Women’s experiences in pop and rock are also well-documented in This Woman’s Work: Essays on Music (White Rabbit, £20), a collection compiled by the Irish writer Sinéad Gleeson and Kim Gordon of Sonic Youth. A range of
women from Anne Enright to Juliana Huxtable chart the female experience of and relationship with music in a hugely important book destined to become a landmark in music criticism.
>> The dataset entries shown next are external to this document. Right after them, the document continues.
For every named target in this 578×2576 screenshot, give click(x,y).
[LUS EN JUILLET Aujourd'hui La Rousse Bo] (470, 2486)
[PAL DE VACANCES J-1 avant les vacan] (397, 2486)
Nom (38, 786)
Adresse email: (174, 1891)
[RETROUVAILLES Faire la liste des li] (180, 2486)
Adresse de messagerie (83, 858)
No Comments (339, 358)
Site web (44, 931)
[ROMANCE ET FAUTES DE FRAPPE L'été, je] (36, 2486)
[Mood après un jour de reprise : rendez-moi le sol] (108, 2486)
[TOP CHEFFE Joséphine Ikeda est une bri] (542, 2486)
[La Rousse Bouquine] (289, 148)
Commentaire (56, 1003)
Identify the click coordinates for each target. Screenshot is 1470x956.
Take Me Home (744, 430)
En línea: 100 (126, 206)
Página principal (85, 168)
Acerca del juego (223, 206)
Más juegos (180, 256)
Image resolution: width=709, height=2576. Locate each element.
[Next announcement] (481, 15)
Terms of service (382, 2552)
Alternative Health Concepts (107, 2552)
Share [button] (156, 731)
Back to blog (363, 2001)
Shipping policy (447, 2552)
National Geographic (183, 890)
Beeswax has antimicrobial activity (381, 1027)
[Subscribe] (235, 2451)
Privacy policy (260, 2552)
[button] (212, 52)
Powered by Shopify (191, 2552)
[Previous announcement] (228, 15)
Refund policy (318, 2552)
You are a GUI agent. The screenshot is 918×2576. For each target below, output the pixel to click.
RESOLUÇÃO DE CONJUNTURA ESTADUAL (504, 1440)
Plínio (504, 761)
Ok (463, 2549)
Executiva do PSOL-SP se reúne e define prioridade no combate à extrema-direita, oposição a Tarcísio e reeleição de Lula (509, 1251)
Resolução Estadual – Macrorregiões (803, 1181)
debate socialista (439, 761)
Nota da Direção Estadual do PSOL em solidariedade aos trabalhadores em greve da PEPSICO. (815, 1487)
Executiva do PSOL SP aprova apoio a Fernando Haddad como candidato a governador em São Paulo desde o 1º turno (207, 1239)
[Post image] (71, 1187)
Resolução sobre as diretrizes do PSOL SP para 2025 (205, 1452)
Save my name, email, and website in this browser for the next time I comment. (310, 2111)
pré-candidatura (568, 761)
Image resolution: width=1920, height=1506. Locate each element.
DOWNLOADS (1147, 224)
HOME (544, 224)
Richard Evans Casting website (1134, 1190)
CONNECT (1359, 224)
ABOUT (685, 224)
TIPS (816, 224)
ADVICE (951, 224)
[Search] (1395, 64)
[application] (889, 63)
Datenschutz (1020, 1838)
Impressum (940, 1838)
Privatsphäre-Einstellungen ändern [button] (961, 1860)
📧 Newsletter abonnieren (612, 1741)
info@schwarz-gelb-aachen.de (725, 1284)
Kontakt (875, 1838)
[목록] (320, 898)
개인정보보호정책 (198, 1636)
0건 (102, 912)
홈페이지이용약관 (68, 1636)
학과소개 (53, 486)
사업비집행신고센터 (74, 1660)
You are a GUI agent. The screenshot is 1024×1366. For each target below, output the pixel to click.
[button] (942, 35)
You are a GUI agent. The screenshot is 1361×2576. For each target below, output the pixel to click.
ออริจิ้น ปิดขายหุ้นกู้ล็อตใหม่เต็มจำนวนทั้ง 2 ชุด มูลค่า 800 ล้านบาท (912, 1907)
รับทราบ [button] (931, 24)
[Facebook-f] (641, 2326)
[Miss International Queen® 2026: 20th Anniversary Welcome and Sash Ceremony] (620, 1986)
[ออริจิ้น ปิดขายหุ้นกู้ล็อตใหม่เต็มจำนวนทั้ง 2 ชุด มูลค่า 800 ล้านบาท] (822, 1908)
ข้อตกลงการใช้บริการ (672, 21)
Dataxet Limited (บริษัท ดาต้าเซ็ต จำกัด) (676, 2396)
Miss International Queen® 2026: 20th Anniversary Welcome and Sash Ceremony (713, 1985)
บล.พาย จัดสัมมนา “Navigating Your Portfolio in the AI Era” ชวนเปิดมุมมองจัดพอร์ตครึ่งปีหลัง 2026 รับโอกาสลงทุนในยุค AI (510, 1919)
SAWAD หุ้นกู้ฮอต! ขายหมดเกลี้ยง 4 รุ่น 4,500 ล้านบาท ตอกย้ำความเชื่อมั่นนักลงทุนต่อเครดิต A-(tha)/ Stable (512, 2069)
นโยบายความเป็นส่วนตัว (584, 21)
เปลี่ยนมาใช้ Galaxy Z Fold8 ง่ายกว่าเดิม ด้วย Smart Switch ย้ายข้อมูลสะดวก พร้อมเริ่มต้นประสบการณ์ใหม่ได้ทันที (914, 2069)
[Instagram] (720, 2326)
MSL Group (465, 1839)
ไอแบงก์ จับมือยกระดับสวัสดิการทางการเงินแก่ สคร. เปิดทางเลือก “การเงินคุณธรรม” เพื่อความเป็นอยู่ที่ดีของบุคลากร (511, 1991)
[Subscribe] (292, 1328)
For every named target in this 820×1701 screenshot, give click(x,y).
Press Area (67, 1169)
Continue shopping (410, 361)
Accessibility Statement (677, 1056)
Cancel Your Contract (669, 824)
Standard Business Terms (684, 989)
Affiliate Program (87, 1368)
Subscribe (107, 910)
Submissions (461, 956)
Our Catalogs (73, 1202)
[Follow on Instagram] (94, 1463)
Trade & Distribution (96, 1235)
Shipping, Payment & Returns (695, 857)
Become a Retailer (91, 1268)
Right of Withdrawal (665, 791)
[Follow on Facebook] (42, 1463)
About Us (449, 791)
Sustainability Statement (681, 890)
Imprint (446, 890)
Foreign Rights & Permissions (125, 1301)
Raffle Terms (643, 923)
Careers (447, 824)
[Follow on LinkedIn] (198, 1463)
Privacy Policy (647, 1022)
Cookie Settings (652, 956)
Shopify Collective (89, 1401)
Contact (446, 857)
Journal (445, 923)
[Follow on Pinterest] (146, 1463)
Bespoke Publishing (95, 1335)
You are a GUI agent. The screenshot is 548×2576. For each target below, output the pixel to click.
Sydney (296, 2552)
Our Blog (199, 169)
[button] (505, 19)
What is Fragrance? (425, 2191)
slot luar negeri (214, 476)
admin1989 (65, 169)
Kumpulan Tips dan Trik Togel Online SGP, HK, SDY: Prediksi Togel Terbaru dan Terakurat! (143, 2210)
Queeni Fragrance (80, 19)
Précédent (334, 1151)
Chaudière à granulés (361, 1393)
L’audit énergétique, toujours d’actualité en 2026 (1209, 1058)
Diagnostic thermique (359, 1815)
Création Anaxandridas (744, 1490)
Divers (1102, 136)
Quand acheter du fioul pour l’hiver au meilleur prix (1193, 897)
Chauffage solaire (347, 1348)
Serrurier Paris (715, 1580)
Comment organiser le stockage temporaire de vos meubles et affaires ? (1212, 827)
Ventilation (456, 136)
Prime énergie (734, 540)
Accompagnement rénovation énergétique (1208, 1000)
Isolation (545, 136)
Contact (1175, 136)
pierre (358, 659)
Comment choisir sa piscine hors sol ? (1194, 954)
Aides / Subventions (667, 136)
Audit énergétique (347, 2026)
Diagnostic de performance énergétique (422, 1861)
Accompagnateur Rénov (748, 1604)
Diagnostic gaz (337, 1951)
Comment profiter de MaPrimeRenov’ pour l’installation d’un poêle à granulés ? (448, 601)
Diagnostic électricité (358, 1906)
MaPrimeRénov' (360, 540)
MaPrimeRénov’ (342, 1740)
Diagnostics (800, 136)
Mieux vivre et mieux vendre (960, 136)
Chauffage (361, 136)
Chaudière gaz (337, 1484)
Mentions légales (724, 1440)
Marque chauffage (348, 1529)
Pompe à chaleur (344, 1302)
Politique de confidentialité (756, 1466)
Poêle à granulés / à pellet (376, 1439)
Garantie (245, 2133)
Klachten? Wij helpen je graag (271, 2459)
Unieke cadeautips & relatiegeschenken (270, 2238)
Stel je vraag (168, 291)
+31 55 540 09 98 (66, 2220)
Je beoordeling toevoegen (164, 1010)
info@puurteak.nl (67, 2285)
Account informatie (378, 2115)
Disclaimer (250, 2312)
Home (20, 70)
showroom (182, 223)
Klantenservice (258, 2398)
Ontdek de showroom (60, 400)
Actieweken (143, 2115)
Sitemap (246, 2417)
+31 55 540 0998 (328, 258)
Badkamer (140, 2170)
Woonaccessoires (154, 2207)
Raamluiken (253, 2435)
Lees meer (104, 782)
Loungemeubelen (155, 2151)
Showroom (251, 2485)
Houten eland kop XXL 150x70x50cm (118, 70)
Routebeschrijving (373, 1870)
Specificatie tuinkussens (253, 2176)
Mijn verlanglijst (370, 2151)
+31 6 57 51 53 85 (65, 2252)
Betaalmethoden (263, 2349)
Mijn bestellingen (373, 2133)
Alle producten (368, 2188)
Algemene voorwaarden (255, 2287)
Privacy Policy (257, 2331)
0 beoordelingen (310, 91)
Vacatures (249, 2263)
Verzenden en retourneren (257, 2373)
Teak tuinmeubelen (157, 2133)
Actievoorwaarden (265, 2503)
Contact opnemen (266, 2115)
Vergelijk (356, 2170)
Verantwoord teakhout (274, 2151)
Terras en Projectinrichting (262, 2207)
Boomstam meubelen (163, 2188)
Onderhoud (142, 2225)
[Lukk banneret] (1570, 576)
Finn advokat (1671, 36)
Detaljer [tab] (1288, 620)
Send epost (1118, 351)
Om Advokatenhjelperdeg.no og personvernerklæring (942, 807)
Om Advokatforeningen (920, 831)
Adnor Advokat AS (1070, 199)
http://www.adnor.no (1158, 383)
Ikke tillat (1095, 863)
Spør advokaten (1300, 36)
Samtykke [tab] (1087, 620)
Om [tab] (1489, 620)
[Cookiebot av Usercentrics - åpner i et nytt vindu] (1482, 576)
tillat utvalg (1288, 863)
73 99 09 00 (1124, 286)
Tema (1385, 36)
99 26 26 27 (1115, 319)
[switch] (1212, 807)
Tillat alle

Enright’s essay on Laurie Anderson stands out even among contributions of consistently high quality.

My pick as non-fiction book of the year is a bit of a cheat as it was first published in 2005 and reissued in an updated edition during the summer.
Brigid Keenan was a pioneering female journalist, a bright young thing of the 1960s who became fashion correspondent and women’s editor at the Observer and Sunday Times before marrying a European Union diplomat and embarking on more than three decades of travelling the world to wherever Brussels required them to be.

In Diplomatic Baggage: Adventures of a Trailing Spouse (Bloomsbury, £9.99), Keenan writes brilliantly, movingly and hilariously of her adventures from
India to Syria, Trinidad to Kazakhstan, charting the parties, receptions and
frequent bouts of loneliness and homesickness that descend upon the dependents of diplomats as well as bringing a host of global locations vividly to life.

Harking back to the tradition of adventurous 19th-century female travel writers, Keenan’s persistent self-deprecation can’t disguise a sharp intellect, rare gift for observation, personal warmth and ability to craft a perfectly-timed zinger.

When the book was first published questions were asked in the House of
Commons about how the UK government could have allowed such a title to appear, at which the Foreign Office had to concede that, being married to an EU ambassador, Keenan wasn’t one of theirs. Thank goodness for that, and thank goodness for this thoroughly enjoyable memoir that also tips its hat to the EU’s work way beyond the borders of Europe.

A decent non-fiction haul, 2022; but as we have established, every year is a good year for books.